Texto de lectura
════

El mito de Plath también es eternamente alimentado por la tragedia del final: parece congelada la imagen de la rubia bonita, vestida y peinada en la perfección de los años 50, que un 11 de febrero de 1963 dejó pan con mantequilla y dos mamaderas en la pieza de sus niños, les abrió la ventana y cerró la puerta, para luego ir y apoyar su cabeza en un paño de cocina doblado en la puerta del horno.

Tenía 30 años y algunas semanas antes se había publicado su libro La campana de cristal, bajo un seudónimo, en Inglaterra. Este hoy ha vendido más de cuatro millones de copias. Ariel se ha transformado en un hito de la poesía del siglo XX y Plath en una musa maldita, en una heroína feminista, en una poeta trágica y en otra rubia suicida cuya vida es eclipsada por su muerte. Hay decenas de libros sobre su vida y obra y han sido publicados sus diarios y cartas. Hoy sigue el debate si fueron los remedios que tomaba, el invierno más frío registrado en Londres ese año, o el engaño de su marido, el poeta Ted Hughes, lo que llevo a Plath a matarse.

════

Datos proporcionados
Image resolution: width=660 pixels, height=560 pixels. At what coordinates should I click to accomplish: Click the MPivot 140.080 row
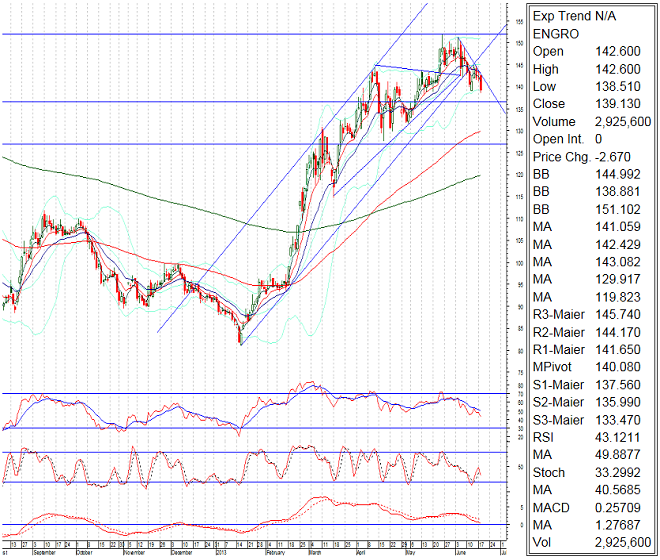(x=590, y=364)
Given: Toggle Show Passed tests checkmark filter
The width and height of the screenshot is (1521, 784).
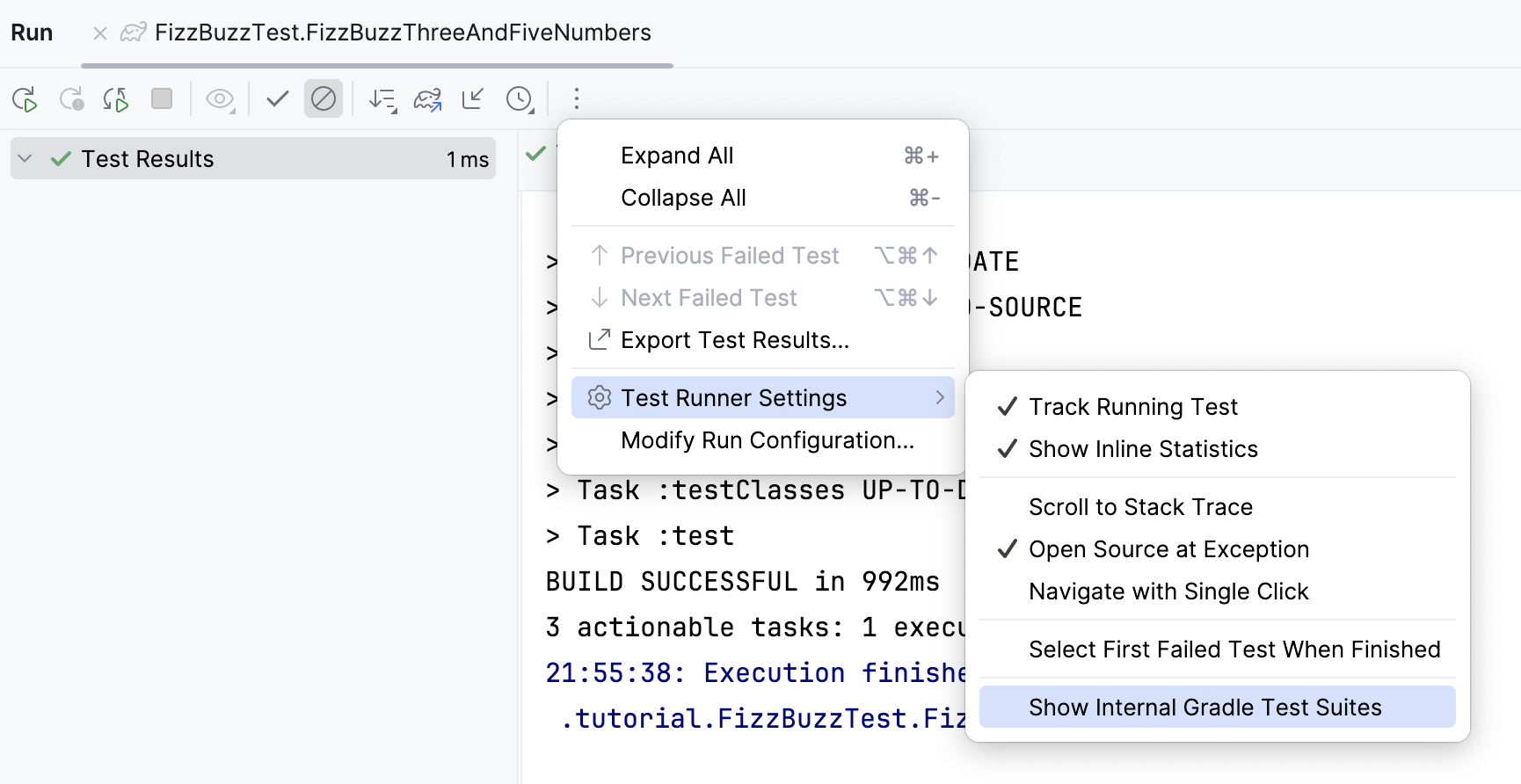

════

Consigna
Copia al pie de la letra el pasaje del texto sobre Plath que empieza en "El mito de Plath" y termina después de "puerta del horno.".

Resultado
El mito de Plath también es eternamente alimentado por la tragedia del final: parece congelada la imagen de la rubia bonita, vestida y peinada en la perfección de los años 50, que un 11 de febrero de 1963 dejó pan con mantequilla y dos mamaderas en la pieza de sus niños, les abrió la ventana y cerró la puerta, para luego ir y apoyar su cabeza en un paño de cocina doblado en la puerta del horno.